Pour saisir l'âme argentine, Martin Fierro est le livre par excellence. Ecrit par José Hernandez en 1872, il constitue le socle mythique de l'argentinité dont il exalte les valeurs. C'est en quelque sorte pour les Argentins ce que fut L'Iliade pour les Grecs. Ecrit en vers, il célèbre le style de vie des vieux gauchos, les cow-boys de la Pampa. Témoin d'une époque en train de disparaître, le vieux gaucho Martin Fierro narre ses aventures avec humilité. Enrôlé de force dans l'armée pour combattre les Indiens, il est arraché à sa paisible vie rurale. Quand il revient chez lui, tout a disparu.

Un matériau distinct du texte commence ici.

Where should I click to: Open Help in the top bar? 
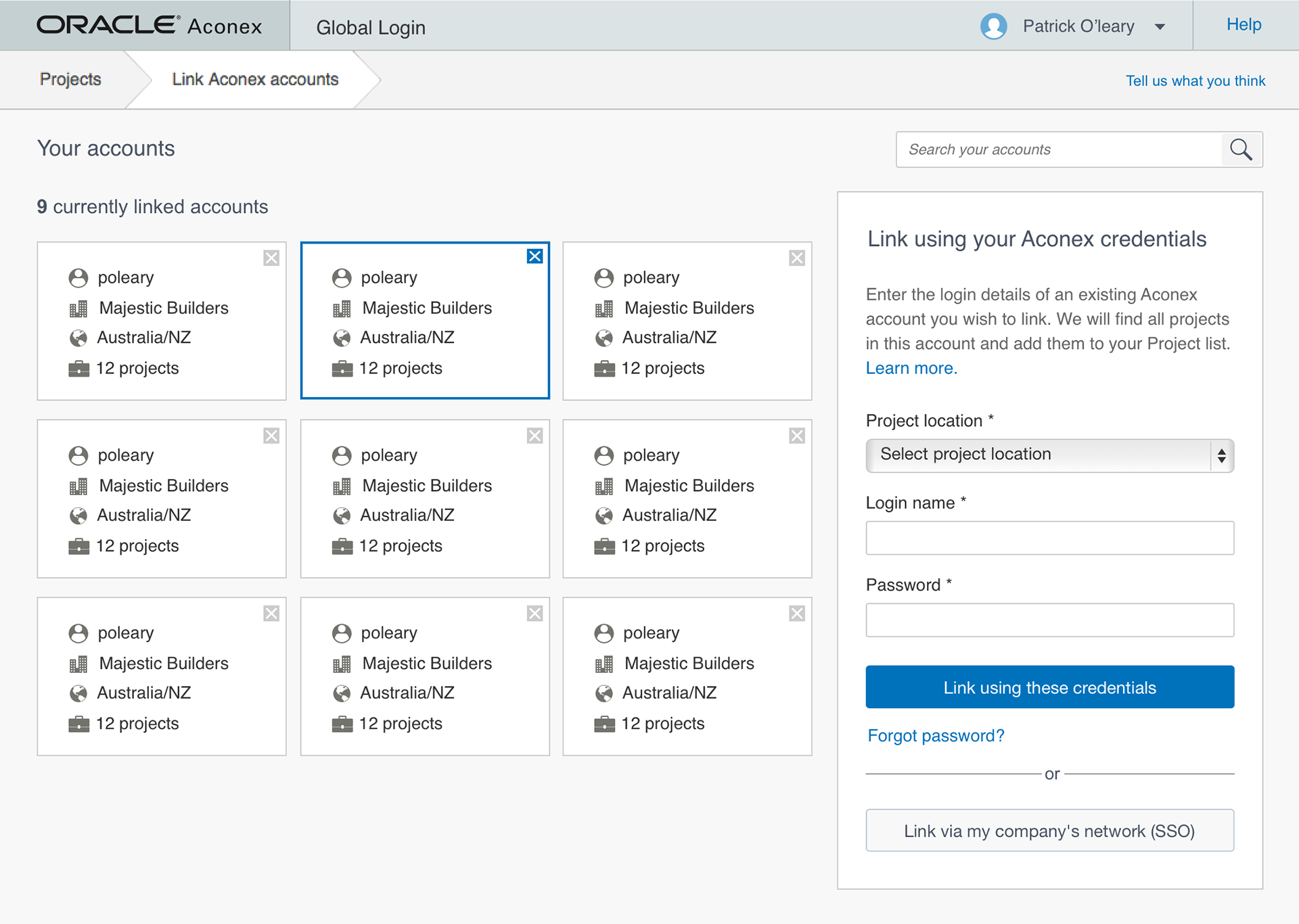pyautogui.click(x=1243, y=25)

Il déserte, rejoint les Indiens ; et s'échappe à nouveau après avoir assassiné l'un des leurs. Il finit par retrouver son fils à qui il transmet son expérience et ses conseils. Toutefois le poème est difficile pour le lecteur non argentin, tant en raison d'un vocabulaire très local qu'en fonction de ses thèmes nostalgiques d'une vie révolue. Il porte cependant témoignage des immenses bouleversements consécutifs à l'installation de la civilisation européenne au contact des indigènes dans ce «vertige horizontal» qu'est la Pampa.

"Le Dostoïevski de Buenos Aires"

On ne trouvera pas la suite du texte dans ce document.